第2話 リリムとのゴブリン討伐 2/5


「向こうに洞窟がある。足跡はあそこに続いているようだな」

「そうっすね。……あ! ゴブリンっす!」

「ふむ、どうやらあそこがゴブリンの巣穴で間違いなさそうだな」


 入り口の脇には二匹のゴブリンが立っていた。見張り役だろう。伏兵がいるかもしれないので、近くの茂みに二人で身を隠して辺りをうかがう。


「……大丈夫そうだな」


 一匹でも逃がしたらまたすぐに繁殖するから、見落としがないようにしないとな。細心の注意を払いつつ、僕は剣を出現させた。


「え!? 兄貴、今どこから剣を出したんすか!?」

「あー……話はゴブリンを始末した後にしよう」


「これは失礼しましたっす! では兄貴、思う存分やっちまってくださいっす! オイラは兄貴のそばで、その勇姿をしっかりとこの目に焼きつけさせてもらいますっす!」

「あー、うん。邪魔にならないように気をつけてな」


 リリムが瞳を輝かせて見つめてくる。ちょっと……いや、かなり面倒だな。こんな風に四六時中ぴったりと張りつかれてたんじゃ復讐どころじゃないぞ。

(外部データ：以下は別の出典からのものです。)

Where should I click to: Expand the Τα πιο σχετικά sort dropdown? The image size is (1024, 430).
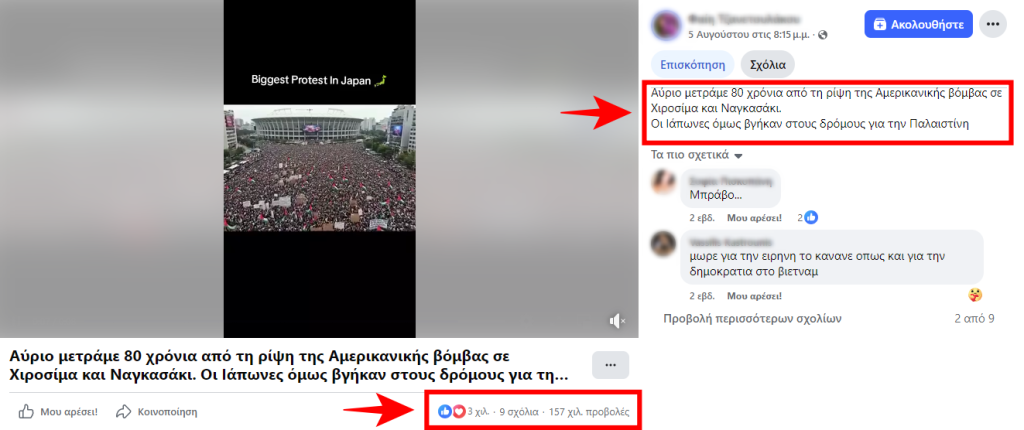[697, 156]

 不安だな。適当な理由をでっち上げて別れようと思ったが、そう簡単にいくか疑問だ。一時的にそれで離れられたとしても、執拗しつように追ってきそうなんだよな、この子は。根拠はないんだが、なんとなくそんな気がする。


 いっそのこと姿をくらませようか? 僕が全力で走って逃げれば……いや、ムリだな、たぶん。


 う~ん、まいったな。……だが今は、とりあえずゴブリン退治に集中しよう。リリムへの対応は後から考えればいいさ。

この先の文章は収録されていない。